A \(0.100 M\) solution of bromoacetic acid \(\left(\mathrm{BrCH}_{2} \mathrm{COOH}\right)\) is \(13.2 \%\) ionized. Calculate \(\left[\mathrm{H}^{+}\right],\left[\mathrm{BrCH}_{2} \mathrm{COO}^{-}\right],\left[\mathrm{BrCH}_{2} \mathrm{COOH}\right]\) and \(K_{a}\) for bromoacetic acid.

A particular sample of vinegar has a pH of 2.90 . If acetic acid is the only acid that vinegar contains \(\left(K_{a}=1.8 \times 10^{-5}\right),\) calculate the concentration of acetic acid in the vinegar. 16.56 If a solution of \(\mathrm{HF}\left(K_{a}=6.8 \times 10^{-4}\right)\) has a \(\mathrm{pH}\) of \(3.65,\) calculate the concentration of hydrofluoric acid.

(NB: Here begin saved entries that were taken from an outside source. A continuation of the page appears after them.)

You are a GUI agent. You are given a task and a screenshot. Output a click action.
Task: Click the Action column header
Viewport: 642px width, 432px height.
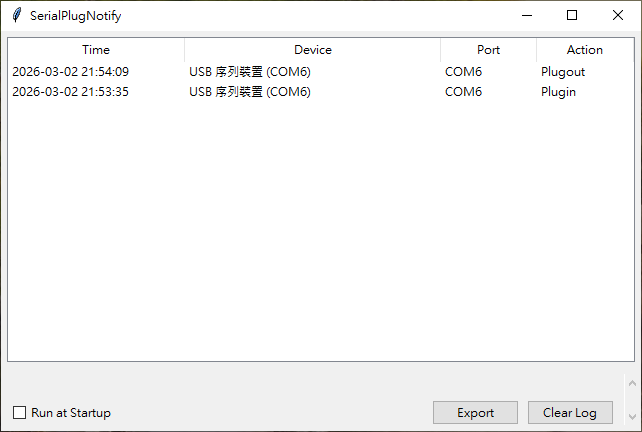585,49
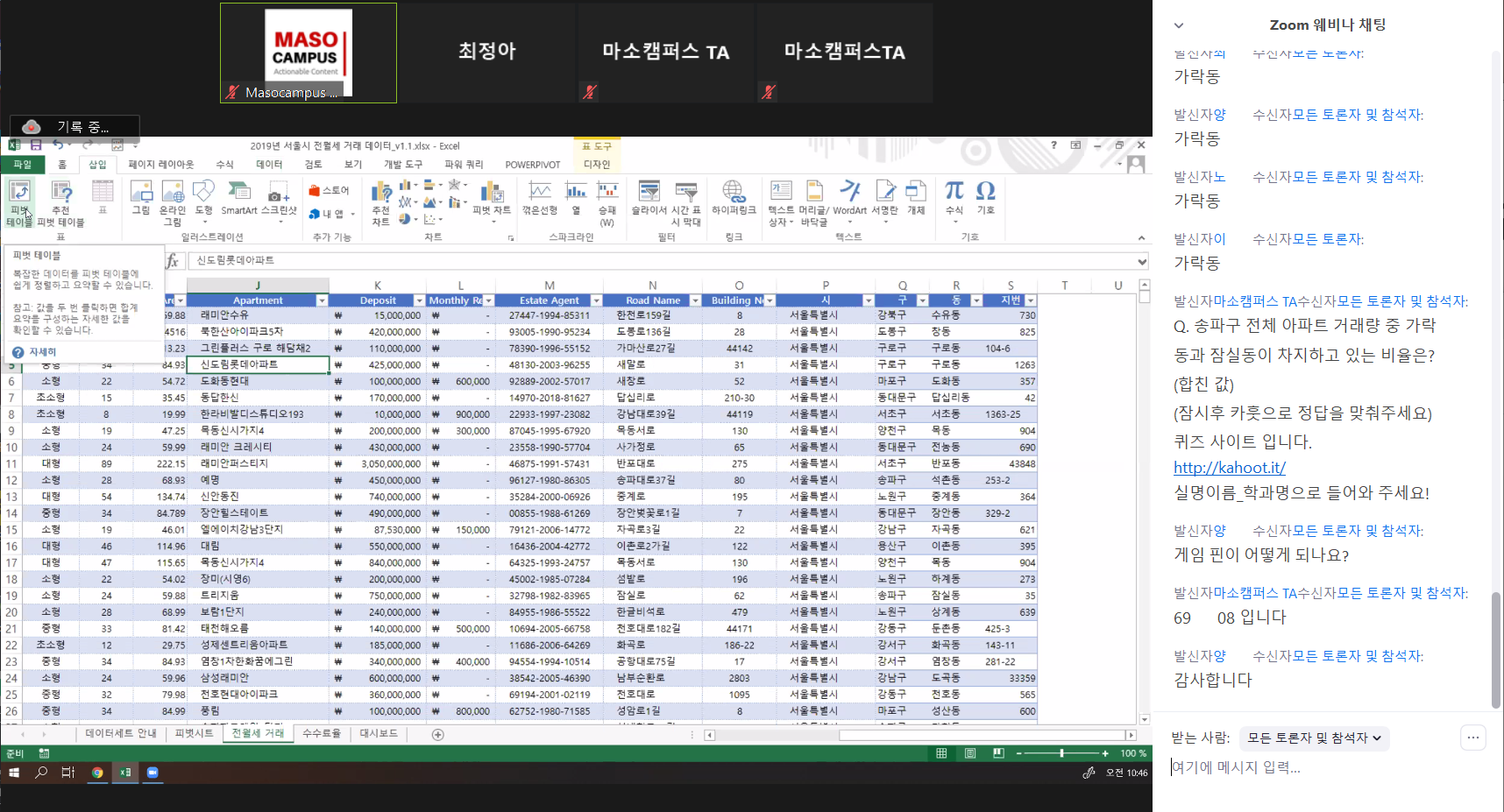Click the 자세히 link in the tooltip

point(42,352)
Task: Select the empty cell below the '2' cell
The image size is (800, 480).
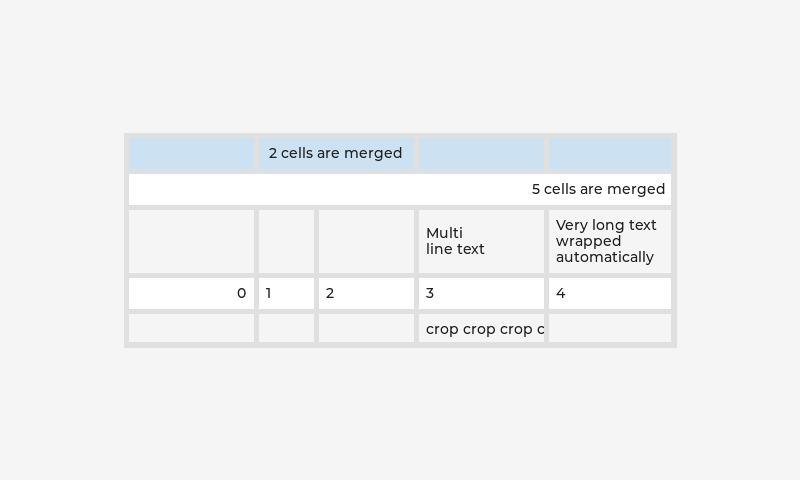Action: tap(366, 328)
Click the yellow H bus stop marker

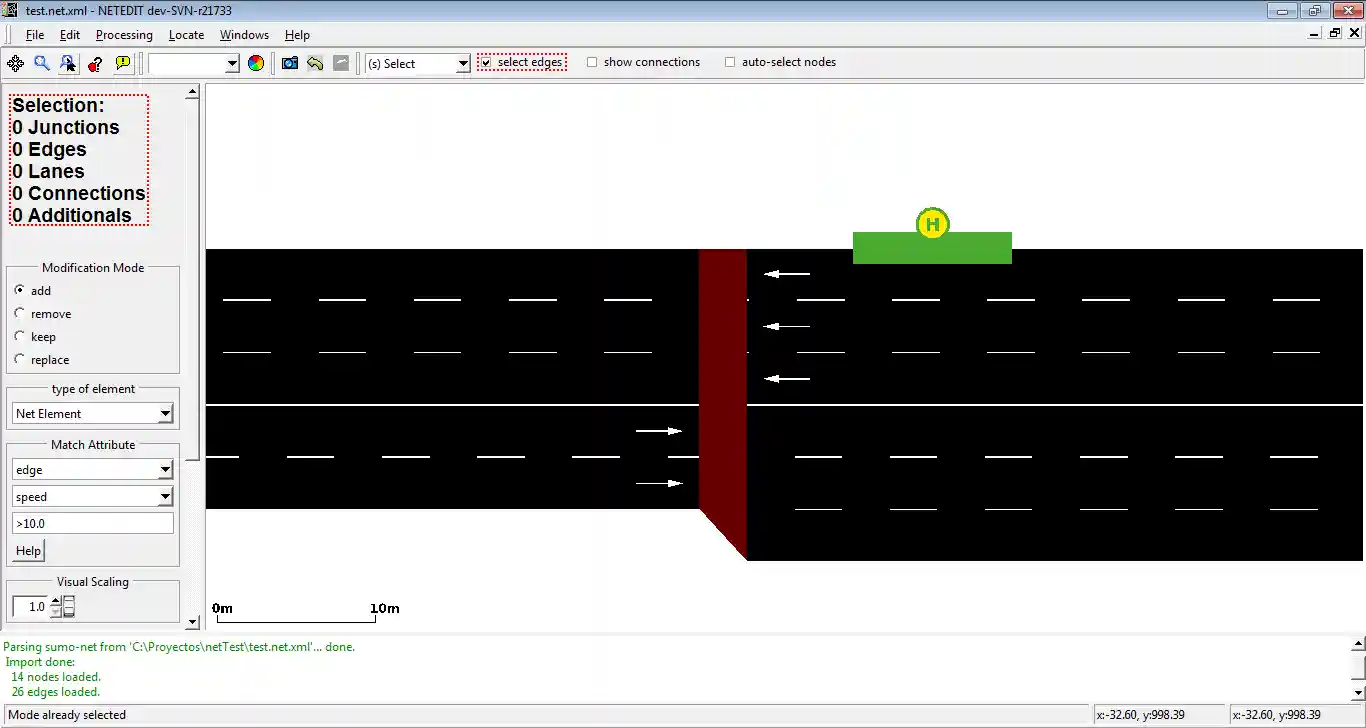pyautogui.click(x=932, y=224)
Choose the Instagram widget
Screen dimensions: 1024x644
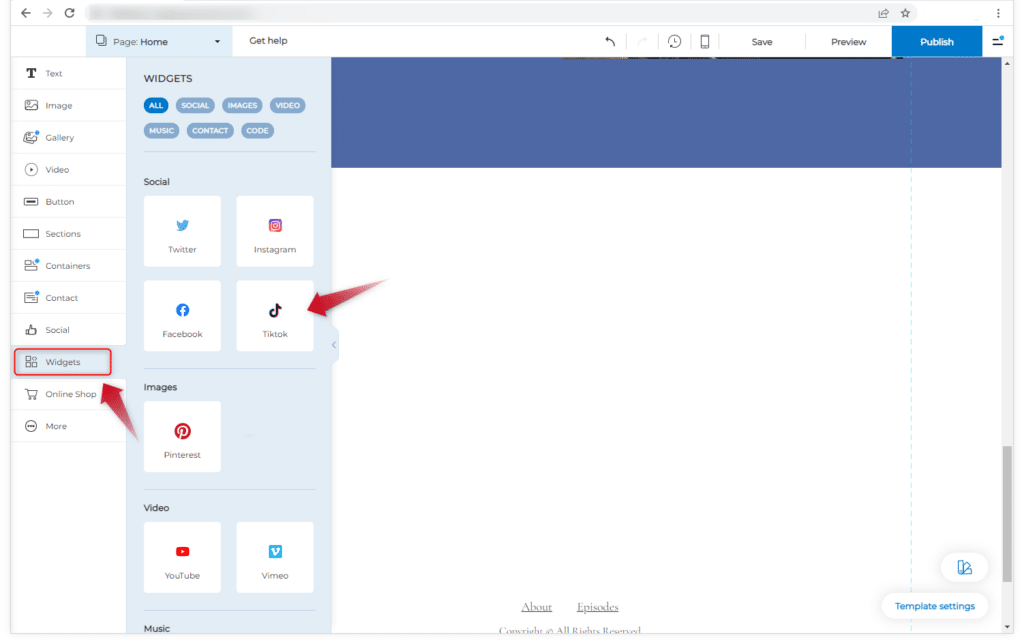275,232
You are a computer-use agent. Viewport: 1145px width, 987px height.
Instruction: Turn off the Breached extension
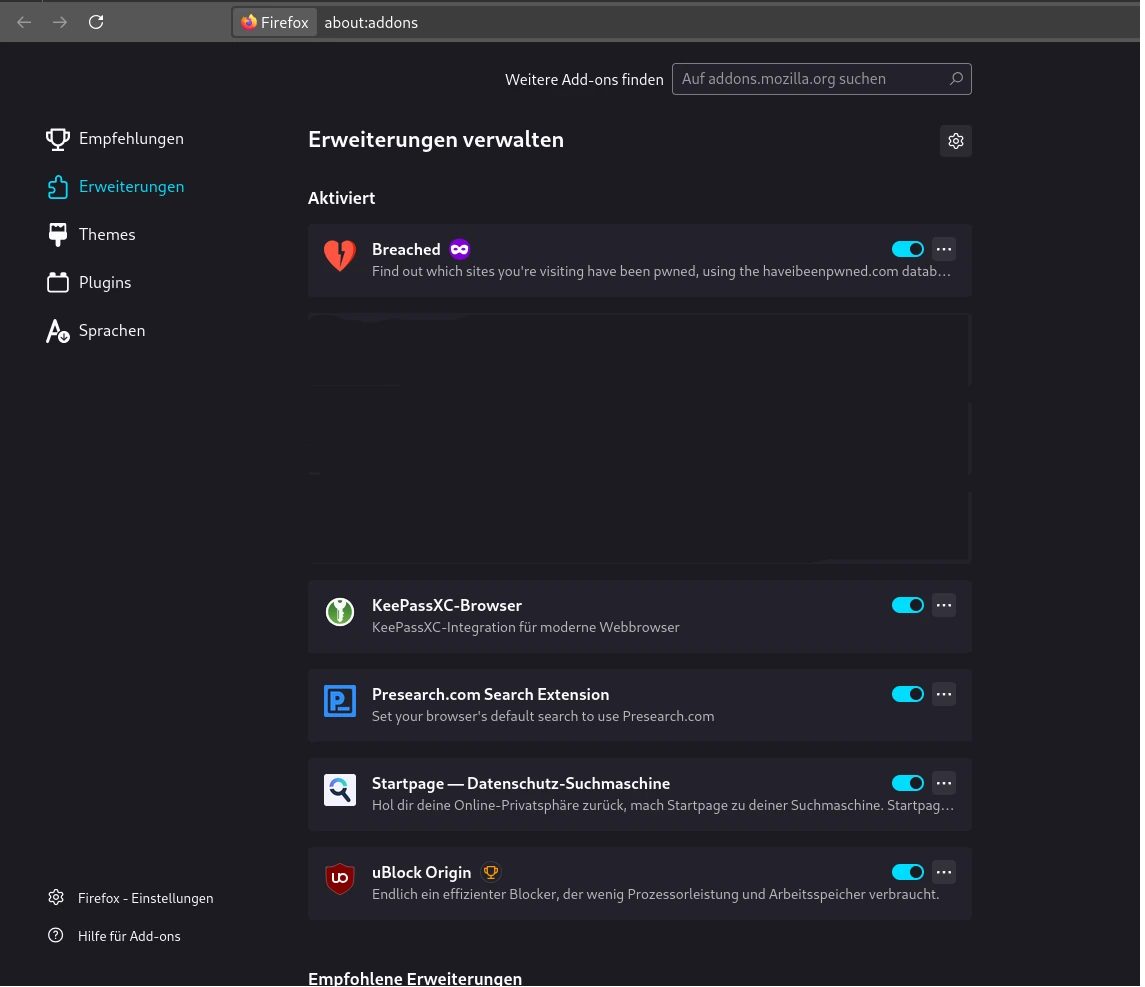click(x=908, y=249)
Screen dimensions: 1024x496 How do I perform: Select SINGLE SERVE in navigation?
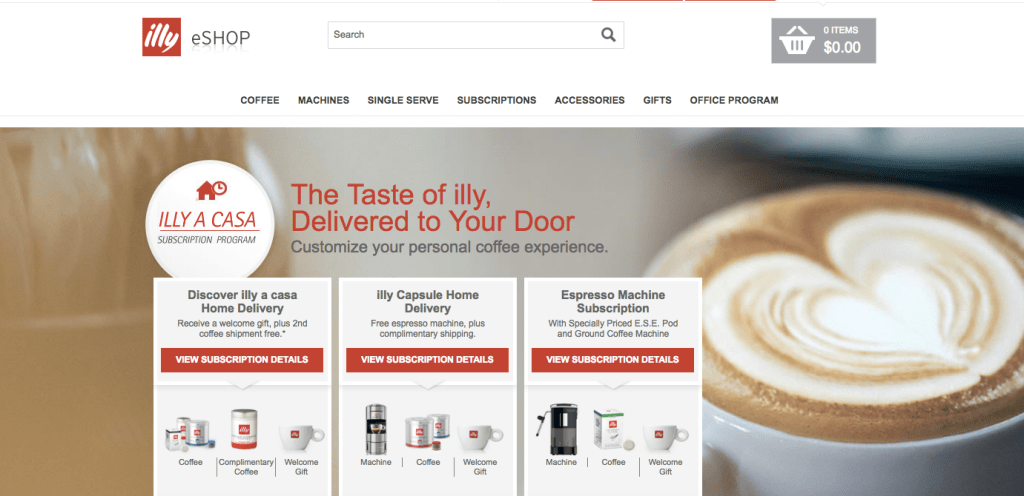403,101
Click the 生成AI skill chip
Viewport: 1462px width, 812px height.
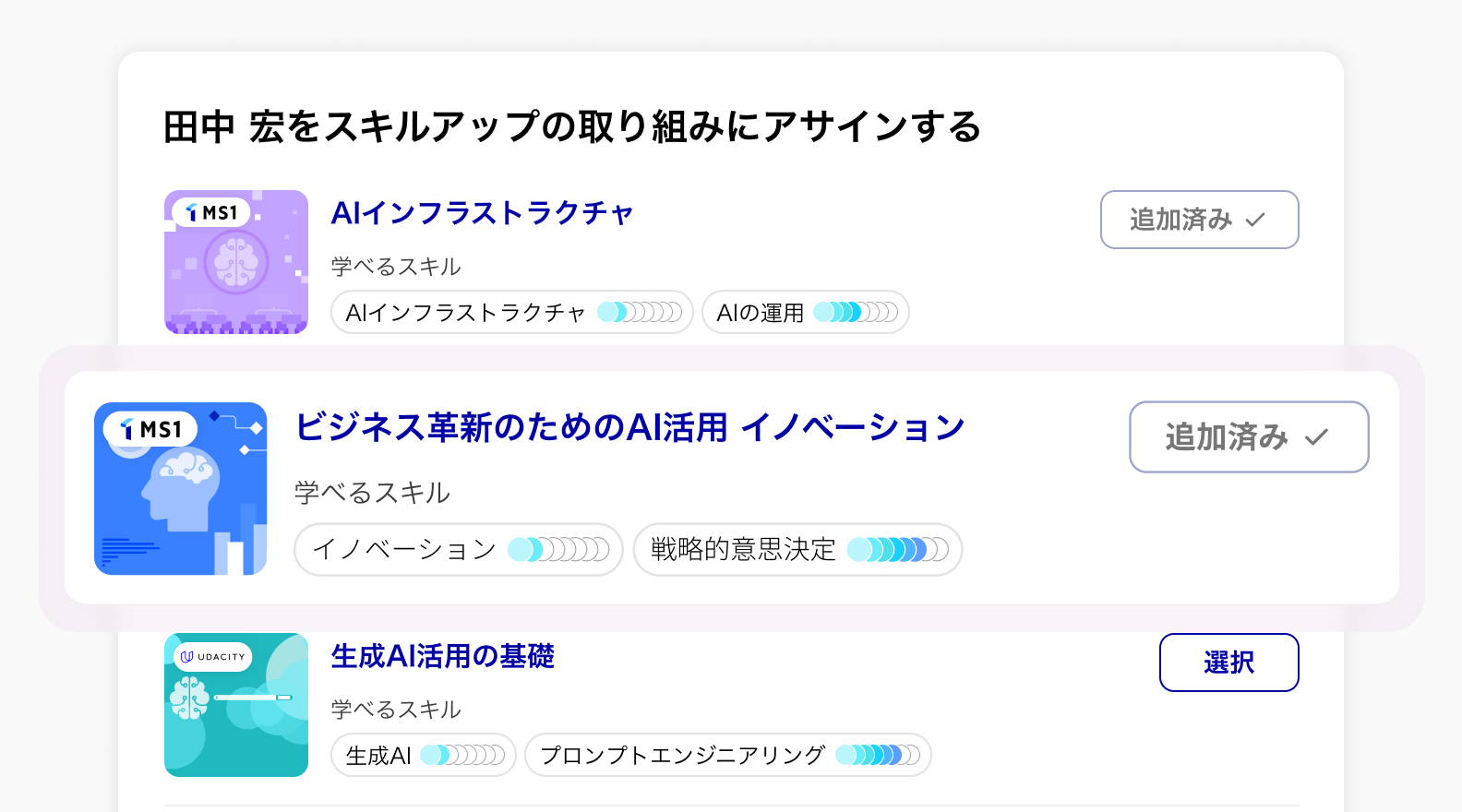pyautogui.click(x=424, y=755)
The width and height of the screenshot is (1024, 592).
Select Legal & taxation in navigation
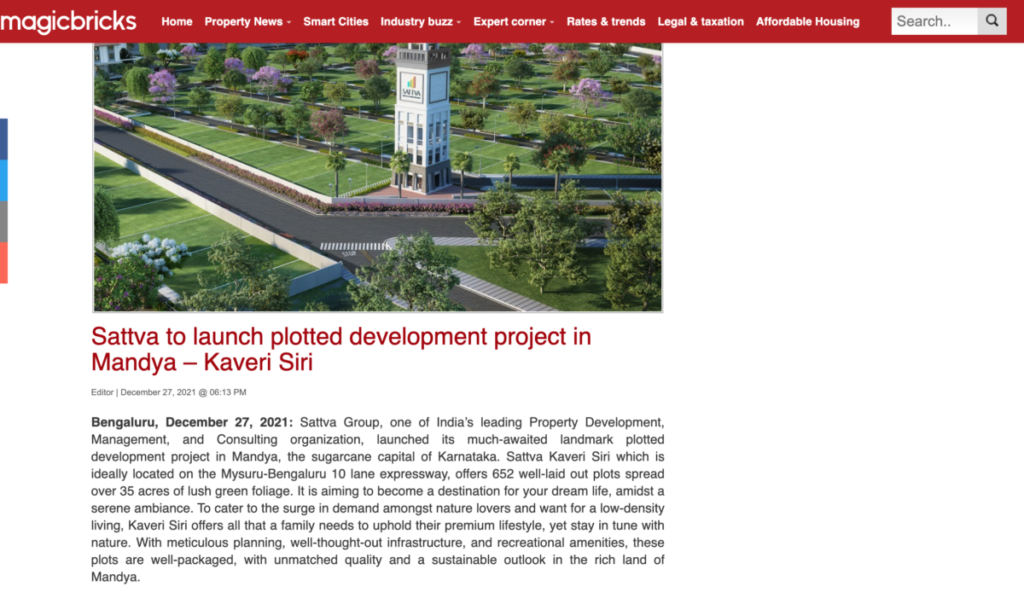click(700, 22)
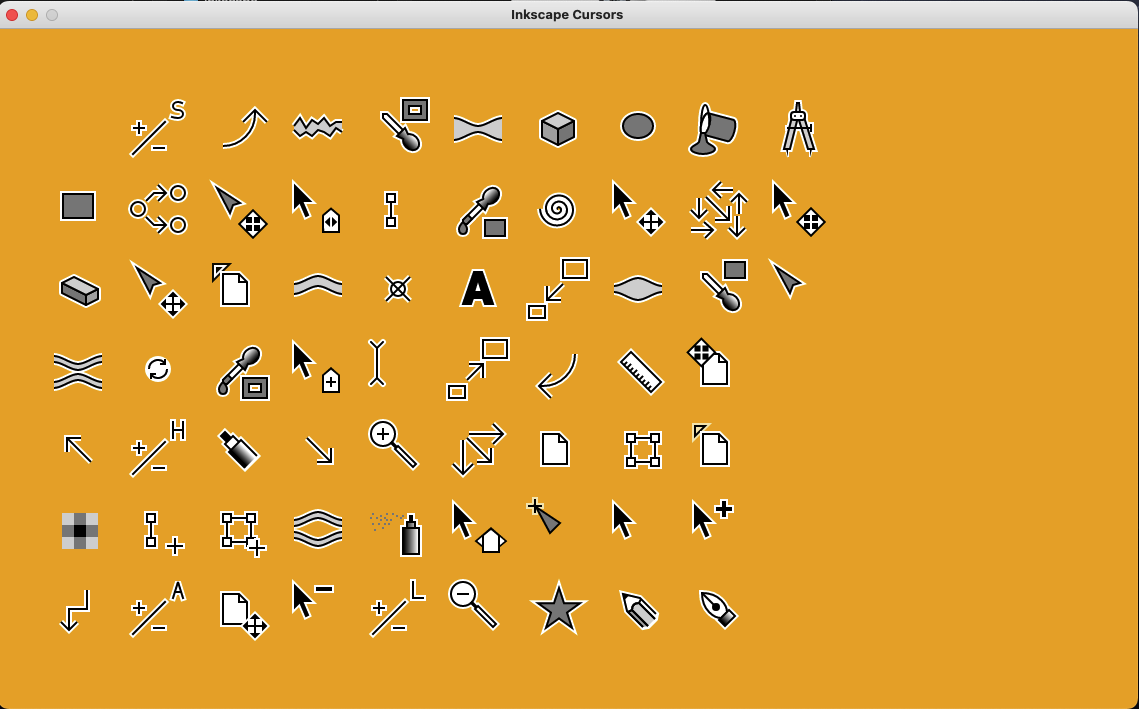This screenshot has width=1139, height=709.
Task: Click the connector icon with three circles
Action: [158, 209]
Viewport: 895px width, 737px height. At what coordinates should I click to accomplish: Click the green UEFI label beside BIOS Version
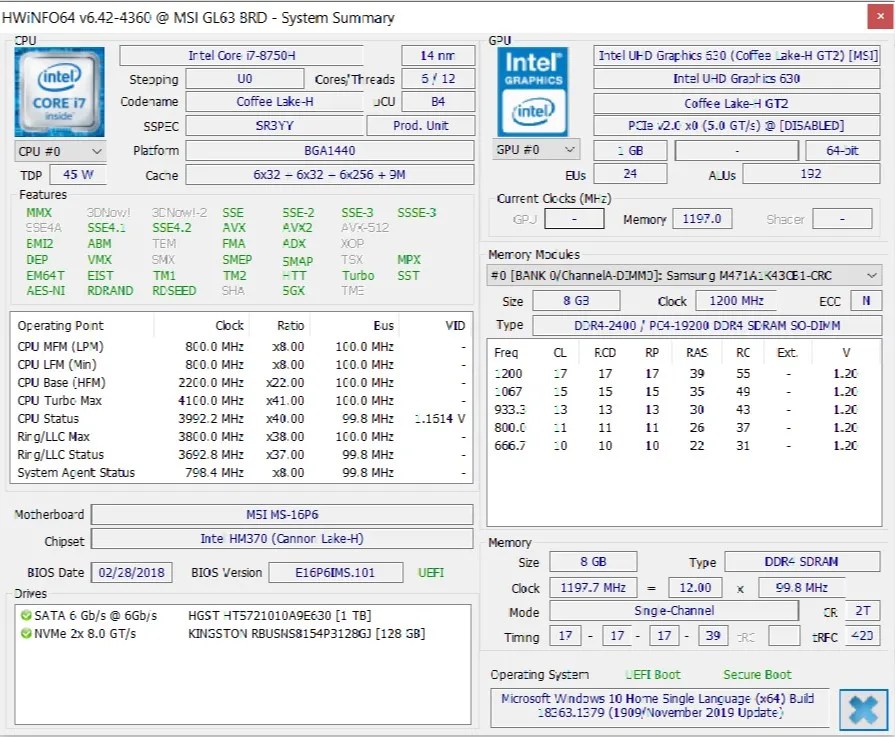(432, 571)
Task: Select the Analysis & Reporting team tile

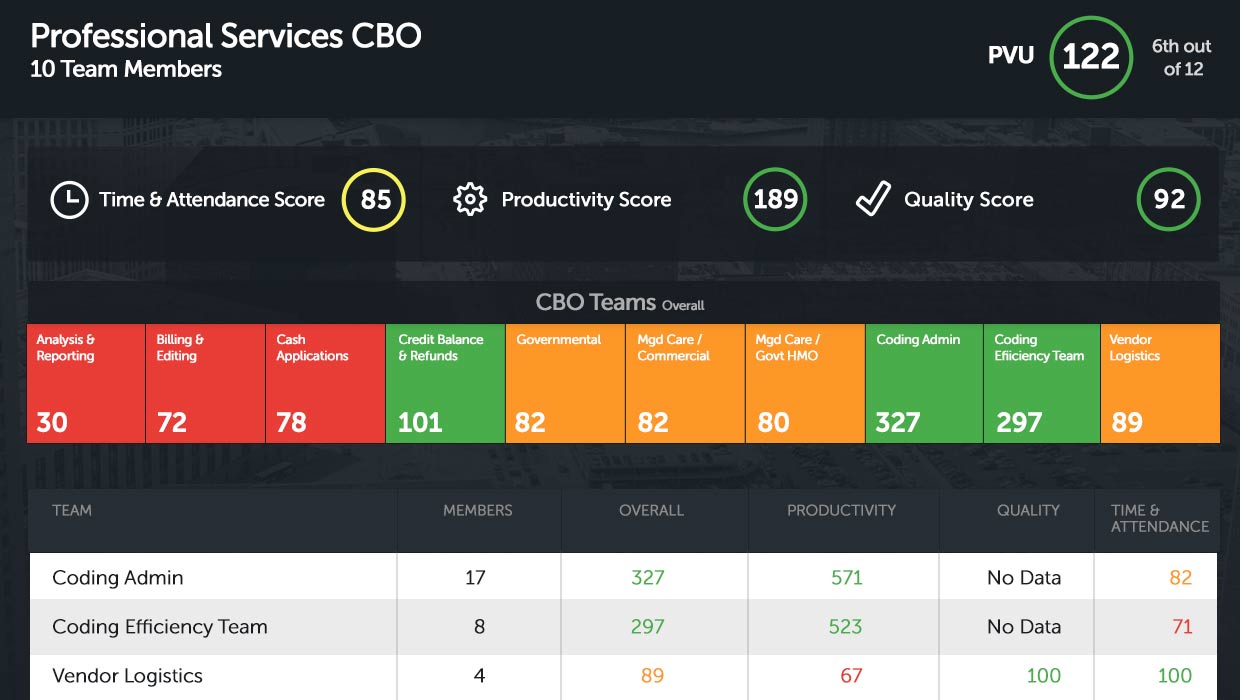Action: pos(86,383)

The acid-dissociation constant for chlorous acid \(\left(\mathrm{HClO}_{2}\right)\) is \(1.1 \times 10^{-2} .\) Calculate the concentrations of \(\mathrm{H}_{3} \mathrm{O}^{+}, \mathrm{ClO}_{2}^{-}\) and \(\mathrm{HClO}_{2}\) at equilibrium if the initial concentration of \(\mathrm{HClO}_{2}\) is \(0.0125 \mathrm{M}\)

Calculate the \(\mathrm{pH}\) of each of the following solutions \(\left(K_{a}\right.\) and \(K_{b}\) values are given in Appendix \(D\) ): (a) \(0.095 M\) propionic acid \(\left(\mathrm{C}_{2} \mathrm{H}_{5} \mathrm{COOH}\right),\) (b) \(0.100 \quad M\) hydrogen chromate ion \(\left(\mathrm{HCrO}_{4}^{-}\right),\left(\right.\) c) \(0.120 \mathrm{M}\) pyridine \(\left(\mathrm{C}_{5} \mathrm{H}_{5} \mathrm{~N}\right)\)

Determine the \(\mathrm{pH}\) of each of the following solutions \(\left(K_{a}\right.\) and \(K_{b}\) values are given in Appendix \(D\) ): (a) \(0.095 M\) hypochlorous acid, (b) \(0.0085 \mathrm{M}\) hydrazine, (c) \(0.165 \mathrm{M}\) hydroxylamine.

Saccharin, a sugar substitute, is a weak acid with \(\mathrm{p} K_{a}=2.32\) at \(25^{\circ} \mathrm{C}\). It ionizes in aqueous solution as follows: \(\mathrm{HNC}_{7} \mathrm{H}_{4} \mathrm{SO}_{3}(a q) \rightleftharpoons \mathrm{H}^{+}(a q)+\mathrm{NC}_{7} \mathrm{H}_{4} \mathrm{SO}_{3}^{-}(a q)\) What is the \(\mathrm{pH}\) of a \(0.10 \mathrm{M}\) solution of this substance?

The active ingredient in aspirin is acetylsalicylic acid \(\left(\mathrm{HC}_{9} \mathrm{H}_{7} \mathrm{O}_{4}\right),\) a monoprotic acid with \(K_{a}=3.3 \times 10^{-4}\) at \(25^{\circ} \mathrm{C}\). What is the \(\mathrm{pH}\) of a solution obtained by dissolving two extra-strength aspirin tablets, containing \(500 \mathrm{mg}\) of acetylsalicylic acid each, in \(250 \mathrm{~mL}\) of water?

Calculate the percent ionization of hydrazoic acid \(\left(\mathrm{HN}_{3}\right)\) in solutions of each of the following concentrations \(\left(K_{a}\right.\) is given (b) \(0.100 M,(c) 0.0400 M\). in Appendix \(D\) ): (a) \(0.400 M\),

Calculate the percent ionization of propionic acid \(\left(\mathrm{C}_{2} \mathrm{H}_{5} \mathrm{COOH}\right)\) in solutions of each of the following concentrations \(\left(K_{a}\right.\) is given in Appendix \(\left.D\right):\) (a) \(0.250 \mathrm{M}\), (b) \(0.0800 \mathrm{M}\), (c) \(0.0200 \mathrm{M}\).

For solutions of a weak acid, a graph of \(\mathrm{pH}\) versus the logarithm of the initial acid concentration should be a straight line. What is the magnitude of the slope of that line?